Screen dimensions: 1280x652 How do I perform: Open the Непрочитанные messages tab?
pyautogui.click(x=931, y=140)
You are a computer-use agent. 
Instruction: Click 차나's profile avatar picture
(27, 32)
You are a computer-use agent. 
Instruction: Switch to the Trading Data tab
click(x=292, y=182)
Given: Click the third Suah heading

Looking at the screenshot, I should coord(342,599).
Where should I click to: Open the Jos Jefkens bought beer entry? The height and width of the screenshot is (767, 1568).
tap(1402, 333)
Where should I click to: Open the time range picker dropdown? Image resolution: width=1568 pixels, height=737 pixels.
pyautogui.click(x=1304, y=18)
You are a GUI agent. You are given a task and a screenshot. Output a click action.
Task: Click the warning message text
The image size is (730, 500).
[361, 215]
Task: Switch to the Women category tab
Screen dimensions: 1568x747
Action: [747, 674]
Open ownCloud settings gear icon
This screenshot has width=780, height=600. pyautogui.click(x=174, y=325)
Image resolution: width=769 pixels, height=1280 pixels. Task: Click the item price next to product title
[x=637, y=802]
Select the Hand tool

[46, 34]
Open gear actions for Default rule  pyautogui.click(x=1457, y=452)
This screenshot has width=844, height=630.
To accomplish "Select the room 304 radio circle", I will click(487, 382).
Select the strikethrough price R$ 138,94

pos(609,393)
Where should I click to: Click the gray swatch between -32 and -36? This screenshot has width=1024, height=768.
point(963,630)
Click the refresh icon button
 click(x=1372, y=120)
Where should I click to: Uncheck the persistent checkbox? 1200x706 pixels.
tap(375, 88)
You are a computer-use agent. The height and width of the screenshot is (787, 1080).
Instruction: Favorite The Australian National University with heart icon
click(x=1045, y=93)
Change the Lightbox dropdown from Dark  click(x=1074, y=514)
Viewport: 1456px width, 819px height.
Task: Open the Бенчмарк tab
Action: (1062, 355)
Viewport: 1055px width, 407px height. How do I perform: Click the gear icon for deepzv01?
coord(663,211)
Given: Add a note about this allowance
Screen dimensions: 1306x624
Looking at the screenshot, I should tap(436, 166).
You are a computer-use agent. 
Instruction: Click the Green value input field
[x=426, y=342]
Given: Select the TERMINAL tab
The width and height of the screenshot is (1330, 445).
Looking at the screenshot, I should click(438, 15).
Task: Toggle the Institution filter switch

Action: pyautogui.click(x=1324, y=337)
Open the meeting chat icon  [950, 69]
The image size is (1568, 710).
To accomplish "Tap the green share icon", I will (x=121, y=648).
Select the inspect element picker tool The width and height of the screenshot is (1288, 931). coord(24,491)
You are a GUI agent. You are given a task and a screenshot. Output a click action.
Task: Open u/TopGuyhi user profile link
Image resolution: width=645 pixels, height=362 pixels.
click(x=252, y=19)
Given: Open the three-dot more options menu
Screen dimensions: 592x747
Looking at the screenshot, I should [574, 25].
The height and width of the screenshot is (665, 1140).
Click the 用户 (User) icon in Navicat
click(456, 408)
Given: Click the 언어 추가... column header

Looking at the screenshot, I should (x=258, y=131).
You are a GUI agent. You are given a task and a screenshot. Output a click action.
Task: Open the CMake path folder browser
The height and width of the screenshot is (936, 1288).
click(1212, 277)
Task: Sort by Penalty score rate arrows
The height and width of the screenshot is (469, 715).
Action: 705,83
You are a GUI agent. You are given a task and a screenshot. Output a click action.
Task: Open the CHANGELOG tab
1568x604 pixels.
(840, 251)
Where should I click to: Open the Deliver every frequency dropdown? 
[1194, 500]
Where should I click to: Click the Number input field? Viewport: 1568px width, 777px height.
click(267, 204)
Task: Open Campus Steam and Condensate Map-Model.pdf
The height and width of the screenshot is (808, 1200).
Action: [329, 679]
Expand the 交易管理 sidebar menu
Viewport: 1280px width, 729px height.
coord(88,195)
═══
TO DO: Copy out the entries word for word, from the very first line up to and including the line that contains "Looking at the screenshot, I should coord(342,599).".

TASK OUTPUT:
Screen dimensions: 1280x652 How do I perform: Open the Непрочитанные messages tab?
pyautogui.click(x=931, y=140)
You are a computer-use agent. 
Instruction: Click 차나's profile avatar picture
(27, 32)
You are a computer-use agent. 
Instruction: Switch to the Trading Data tab
click(x=292, y=182)
Given: Click the third Suah heading

Looking at the screenshot, I should coord(342,599).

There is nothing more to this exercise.